┏━━
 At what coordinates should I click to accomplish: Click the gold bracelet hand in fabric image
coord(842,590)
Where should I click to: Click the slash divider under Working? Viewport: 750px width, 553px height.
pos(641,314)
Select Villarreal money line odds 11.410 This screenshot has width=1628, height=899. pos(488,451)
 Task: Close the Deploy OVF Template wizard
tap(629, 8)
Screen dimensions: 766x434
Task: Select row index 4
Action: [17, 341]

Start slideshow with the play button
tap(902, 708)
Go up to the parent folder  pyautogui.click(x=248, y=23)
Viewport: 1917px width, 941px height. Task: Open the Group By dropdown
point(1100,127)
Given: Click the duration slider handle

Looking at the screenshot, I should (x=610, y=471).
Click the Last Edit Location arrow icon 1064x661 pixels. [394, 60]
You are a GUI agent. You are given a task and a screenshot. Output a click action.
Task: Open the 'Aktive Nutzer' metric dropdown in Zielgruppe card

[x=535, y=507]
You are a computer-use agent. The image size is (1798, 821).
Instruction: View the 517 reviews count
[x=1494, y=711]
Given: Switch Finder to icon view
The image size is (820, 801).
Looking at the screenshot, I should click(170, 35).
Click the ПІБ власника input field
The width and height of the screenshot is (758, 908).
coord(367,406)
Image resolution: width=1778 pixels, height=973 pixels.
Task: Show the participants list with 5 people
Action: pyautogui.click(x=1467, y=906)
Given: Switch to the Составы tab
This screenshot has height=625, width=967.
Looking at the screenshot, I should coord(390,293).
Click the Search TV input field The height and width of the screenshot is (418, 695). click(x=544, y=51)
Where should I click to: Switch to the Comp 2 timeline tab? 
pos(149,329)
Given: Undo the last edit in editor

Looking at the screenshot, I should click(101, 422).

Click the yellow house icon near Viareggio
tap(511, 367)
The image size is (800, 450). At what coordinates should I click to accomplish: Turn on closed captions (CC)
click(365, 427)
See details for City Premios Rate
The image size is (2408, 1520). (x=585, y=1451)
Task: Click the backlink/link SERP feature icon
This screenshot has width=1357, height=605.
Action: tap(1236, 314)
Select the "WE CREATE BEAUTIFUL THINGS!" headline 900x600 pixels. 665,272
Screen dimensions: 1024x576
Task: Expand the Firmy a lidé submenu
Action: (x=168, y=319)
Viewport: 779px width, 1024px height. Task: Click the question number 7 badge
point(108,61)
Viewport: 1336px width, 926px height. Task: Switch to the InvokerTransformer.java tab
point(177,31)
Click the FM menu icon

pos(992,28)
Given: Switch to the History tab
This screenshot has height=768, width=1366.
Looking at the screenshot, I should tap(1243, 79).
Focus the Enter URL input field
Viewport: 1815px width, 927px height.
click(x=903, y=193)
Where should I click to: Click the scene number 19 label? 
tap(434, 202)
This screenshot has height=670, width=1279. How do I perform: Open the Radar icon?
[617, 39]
┗━━
The problem » Restate the whole of the data exactly.

Result for this task »
 At what coordinates should I click to accomplish: Click the gold bracelet hand in fabric image
coord(842,590)
Where should I click to: Click the slash divider under Working? Viewport: 750px width, 553px height.
pos(641,314)
Select Villarreal money line odds 11.410 This screenshot has width=1628, height=899. pos(488,451)
 Task: Close the Deploy OVF Template wizard
tap(629, 8)
Screen dimensions: 766x434
Task: Select row index 4
Action: [17, 341]

Start slideshow with the play button
tap(902, 708)
Go up to the parent folder  pyautogui.click(x=248, y=23)
Viewport: 1917px width, 941px height. Task: Open the Group By dropdown
point(1100,127)
Given: Click the duration slider handle

Looking at the screenshot, I should (x=610, y=471).
Click the Last Edit Location arrow icon 1064x661 pixels. [394, 60]
You are a GUI agent. You are given a task and a screenshot. Output a click action.
Task: Open the 'Aktive Nutzer' metric dropdown in Zielgruppe card

[x=535, y=507]
You are a computer-use agent. The image size is (1798, 821).
Instruction: View the 517 reviews count
[x=1494, y=711]
Given: Switch Finder to icon view
The image size is (820, 801).
Looking at the screenshot, I should click(170, 35).
Click the ПІБ власника input field
The width and height of the screenshot is (758, 908).
coord(367,406)
Image resolution: width=1778 pixels, height=973 pixels.
Task: Show the participants list with 5 people
Action: pyautogui.click(x=1467, y=906)
Given: Switch to the Составы tab
This screenshot has height=625, width=967.
Looking at the screenshot, I should coord(390,293).
Click the Search TV input field The height and width of the screenshot is (418, 695). click(x=544, y=51)
Where should I click to: Switch to the Comp 2 timeline tab? 
pos(149,329)
Given: Undo the last edit in editor

Looking at the screenshot, I should click(101, 422).

Click the yellow house icon near Viareggio
tap(511, 367)
The image size is (800, 450). At what coordinates should I click to accomplish: Turn on closed captions (CC)
click(365, 427)
See details for City Premios Rate
The image size is (2408, 1520). (x=585, y=1451)
Task: Click the backlink/link SERP feature icon
This screenshot has width=1357, height=605.
Action: tap(1236, 314)
Select the "WE CREATE BEAUTIFUL THINGS!" headline 900x600 pixels. 665,272
Screen dimensions: 1024x576
Task: Expand the Firmy a lidé submenu
Action: (x=168, y=319)
Viewport: 779px width, 1024px height. Task: Click the question number 7 badge
point(108,61)
Viewport: 1336px width, 926px height. Task: Switch to the InvokerTransformer.java tab
point(177,31)
Click the FM menu icon

pos(992,28)
Given: Switch to the History tab
This screenshot has height=768, width=1366.
Looking at the screenshot, I should tap(1243, 79).
Focus the Enter URL input field
Viewport: 1815px width, 927px height.
click(x=903, y=193)
Where should I click to: Click the scene number 19 label? 
tap(434, 202)
This screenshot has height=670, width=1279. How do I perform: Open the Radar icon?
[617, 39]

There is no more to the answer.